Assignment: The records that follow must be transcribed in full, without any change.

### Records shown ###

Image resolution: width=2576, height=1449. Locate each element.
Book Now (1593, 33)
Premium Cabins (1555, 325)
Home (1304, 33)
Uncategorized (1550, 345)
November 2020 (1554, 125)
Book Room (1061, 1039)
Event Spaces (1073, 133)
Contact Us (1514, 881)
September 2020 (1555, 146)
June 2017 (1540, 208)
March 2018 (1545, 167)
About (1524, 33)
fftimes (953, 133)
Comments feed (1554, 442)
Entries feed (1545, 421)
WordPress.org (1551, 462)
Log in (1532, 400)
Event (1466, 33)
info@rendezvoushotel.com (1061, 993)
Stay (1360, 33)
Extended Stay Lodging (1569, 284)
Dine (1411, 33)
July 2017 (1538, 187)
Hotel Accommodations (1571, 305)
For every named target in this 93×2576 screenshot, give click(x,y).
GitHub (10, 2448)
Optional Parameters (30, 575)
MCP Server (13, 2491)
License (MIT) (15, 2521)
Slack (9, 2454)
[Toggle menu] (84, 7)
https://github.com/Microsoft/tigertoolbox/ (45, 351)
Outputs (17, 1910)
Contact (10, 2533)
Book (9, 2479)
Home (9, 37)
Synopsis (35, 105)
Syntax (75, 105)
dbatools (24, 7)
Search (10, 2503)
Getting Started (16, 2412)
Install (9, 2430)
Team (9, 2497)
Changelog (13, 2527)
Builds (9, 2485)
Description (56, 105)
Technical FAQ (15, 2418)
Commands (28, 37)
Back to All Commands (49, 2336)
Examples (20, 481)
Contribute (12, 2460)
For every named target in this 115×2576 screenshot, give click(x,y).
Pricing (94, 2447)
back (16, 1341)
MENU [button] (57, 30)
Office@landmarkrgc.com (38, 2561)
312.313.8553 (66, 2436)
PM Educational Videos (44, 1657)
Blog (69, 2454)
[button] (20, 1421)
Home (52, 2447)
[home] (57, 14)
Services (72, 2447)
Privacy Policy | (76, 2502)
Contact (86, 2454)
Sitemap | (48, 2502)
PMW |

###

Reply:
Image resolution: width=2576, height=1449. Locate each element.
Book Now (1593, 33)
Premium Cabins (1555, 325)
Home (1304, 33)
Uncategorized (1550, 345)
November 2020 (1554, 125)
Book Room (1061, 1039)
Event Spaces (1073, 133)
Contact Us (1514, 881)
September 2020 (1555, 146)
June 2017 (1540, 208)
March 2018 (1545, 167)
About (1524, 33)
fftimes (953, 133)
Comments feed (1554, 442)
Entries feed (1545, 421)
WordPress.org (1551, 462)
Log in (1532, 400)
Event (1466, 33)
info@rendezvoushotel.com (1061, 993)
Stay (1360, 33)
Extended Stay Lodging (1569, 284)
Dine (1411, 33)
July 2017 (1538, 187)
Hotel Accommodations (1571, 305)
For every named target in this 93×2576 screenshot, give click(x,y).
GitHub (10, 2448)
Optional Parameters (30, 575)
MCP Server (13, 2491)
License (MIT) (15, 2521)
Slack (9, 2454)
[Toggle menu] (84, 7)
https://github.com/Microsoft/tigertoolbox/ (45, 351)
Outputs (17, 1910)
Contact (10, 2533)
Book (9, 2479)
Home (9, 37)
Synopsis (35, 105)
Syntax (75, 105)
dbatools (24, 7)
Search (10, 2503)
Getting Started (16, 2412)
Install (9, 2430)
Team (9, 2497)
Changelog (13, 2527)
Builds (9, 2485)
Description (56, 105)
Technical FAQ (15, 2418)
Commands (28, 37)
Back to All Commands (49, 2336)
Examples (20, 481)
Contribute (12, 2460)
For every named target in this 115×2576 screenshot, give click(x,y).
Pricing (94, 2447)
back (16, 1341)
MENU [button] (57, 30)
Office@landmarkrgc.com (38, 2561)
312.313.8553 (66, 2436)
PM Educational Videos (44, 1657)
Blog (69, 2454)
[button] (20, 1421)
Home (52, 2447)
[home] (57, 14)
Services (72, 2447)
Privacy Policy | (76, 2502)
Contact (86, 2454)
Sitemap | (48, 2502)
PMW |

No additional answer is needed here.